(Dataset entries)
== == ==
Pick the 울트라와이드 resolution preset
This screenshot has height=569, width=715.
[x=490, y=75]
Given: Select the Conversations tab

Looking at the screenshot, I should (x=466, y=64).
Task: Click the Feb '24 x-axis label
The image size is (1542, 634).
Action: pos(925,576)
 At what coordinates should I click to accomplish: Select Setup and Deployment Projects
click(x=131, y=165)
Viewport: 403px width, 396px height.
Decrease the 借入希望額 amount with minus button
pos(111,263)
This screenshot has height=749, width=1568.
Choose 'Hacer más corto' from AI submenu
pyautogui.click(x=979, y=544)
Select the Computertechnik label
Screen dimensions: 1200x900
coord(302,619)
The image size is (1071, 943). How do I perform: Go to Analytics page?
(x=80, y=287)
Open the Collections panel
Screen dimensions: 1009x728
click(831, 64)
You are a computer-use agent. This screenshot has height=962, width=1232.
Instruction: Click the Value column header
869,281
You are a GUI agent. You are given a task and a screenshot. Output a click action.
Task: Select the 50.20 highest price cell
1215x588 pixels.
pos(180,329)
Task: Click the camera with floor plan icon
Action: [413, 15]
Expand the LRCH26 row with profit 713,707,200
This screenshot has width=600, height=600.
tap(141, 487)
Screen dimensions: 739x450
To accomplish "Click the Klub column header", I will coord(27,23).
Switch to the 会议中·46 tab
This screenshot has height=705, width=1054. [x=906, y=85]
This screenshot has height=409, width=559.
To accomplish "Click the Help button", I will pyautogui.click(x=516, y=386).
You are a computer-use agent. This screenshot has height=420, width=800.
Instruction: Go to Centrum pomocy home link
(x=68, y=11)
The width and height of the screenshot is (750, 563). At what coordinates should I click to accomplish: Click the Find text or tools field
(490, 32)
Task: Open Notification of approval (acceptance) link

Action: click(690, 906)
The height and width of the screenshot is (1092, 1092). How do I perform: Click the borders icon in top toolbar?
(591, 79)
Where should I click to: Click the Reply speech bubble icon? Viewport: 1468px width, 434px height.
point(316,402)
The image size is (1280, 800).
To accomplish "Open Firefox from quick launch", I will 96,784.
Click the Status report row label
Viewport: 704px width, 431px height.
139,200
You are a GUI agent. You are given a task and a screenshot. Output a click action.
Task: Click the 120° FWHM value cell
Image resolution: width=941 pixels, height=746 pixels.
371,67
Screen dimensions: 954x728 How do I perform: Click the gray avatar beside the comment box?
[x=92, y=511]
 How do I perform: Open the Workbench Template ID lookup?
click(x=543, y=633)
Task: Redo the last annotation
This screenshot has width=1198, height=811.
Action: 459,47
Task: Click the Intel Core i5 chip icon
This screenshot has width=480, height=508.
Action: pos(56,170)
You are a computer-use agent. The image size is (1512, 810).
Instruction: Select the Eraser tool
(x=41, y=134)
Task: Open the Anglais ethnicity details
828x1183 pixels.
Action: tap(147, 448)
== == ==
● Directions for this task:
Repeat all of the entries above exactly.

● Response to this exercise:
Pick the 울트라와이드 resolution preset
This screenshot has height=569, width=715.
[x=490, y=75]
Given: Select the Conversations tab

Looking at the screenshot, I should (x=466, y=64).
Task: Click the Feb '24 x-axis label
The image size is (1542, 634).
Action: pos(925,576)
 At what coordinates should I click to accomplish: Select Setup and Deployment Projects
click(x=131, y=165)
Viewport: 403px width, 396px height.
Decrease the 借入希望額 amount with minus button
pos(111,263)
This screenshot has height=749, width=1568.
Choose 'Hacer más corto' from AI submenu
pyautogui.click(x=979, y=544)
Select the Computertechnik label
Screen dimensions: 1200x900
coord(302,619)
The image size is (1071, 943). How do I perform: Go to Analytics page?
(x=80, y=287)
Open the Collections panel
Screen dimensions: 1009x728
click(831, 64)
You are a computer-use agent. This screenshot has height=962, width=1232.
Instruction: Click the Value column header
869,281
You are a GUI agent. You are given a task and a screenshot. Output a click action.
Task: Select the 50.20 highest price cell
1215x588 pixels.
pos(180,329)
Task: Click the camera with floor plan icon
Action: [413, 15]
Expand the LRCH26 row with profit 713,707,200
This screenshot has width=600, height=600.
tap(141, 487)
Screen dimensions: 739x450
To accomplish "Click the Klub column header", I will coord(27,23).
Switch to the 会议中·46 tab
This screenshot has height=705, width=1054. [x=906, y=85]
This screenshot has height=409, width=559.
To accomplish "Click the Help button", I will pyautogui.click(x=516, y=386).
You are a computer-use agent. This screenshot has height=420, width=800.
Instruction: Go to Centrum pomocy home link
(x=68, y=11)
The width and height of the screenshot is (750, 563). At what coordinates should I click to accomplish: Click the Find text or tools field
(490, 32)
Task: Open Notification of approval (acceptance) link

Action: click(690, 906)
The height and width of the screenshot is (1092, 1092). How do I perform: Click the borders icon in top toolbar?
(591, 79)
Where should I click to: Click the Reply speech bubble icon? Viewport: 1468px width, 434px height.
point(316,402)
The image size is (1280, 800).
To accomplish "Open Firefox from quick launch", I will 96,784.
Click the Status report row label
Viewport: 704px width, 431px height.
139,200
You are a GUI agent. You are given a task and a screenshot. Output a click action.
Task: Click the 120° FWHM value cell
Image resolution: width=941 pixels, height=746 pixels.
371,67
Screen dimensions: 954x728 How do I perform: Click the gray avatar beside the comment box?
[x=92, y=511]
 How do I perform: Open the Workbench Template ID lookup?
click(x=543, y=633)
Task: Redo the last annotation
This screenshot has width=1198, height=811.
Action: 459,47
Task: Click the Intel Core i5 chip icon
This screenshot has width=480, height=508.
Action: pos(56,170)
You are a computer-use agent. The image size is (1512, 810).
Instruction: Select the Eraser tool
(x=41, y=134)
Task: Open the Anglais ethnicity details
828x1183 pixels.
Action: tap(147, 448)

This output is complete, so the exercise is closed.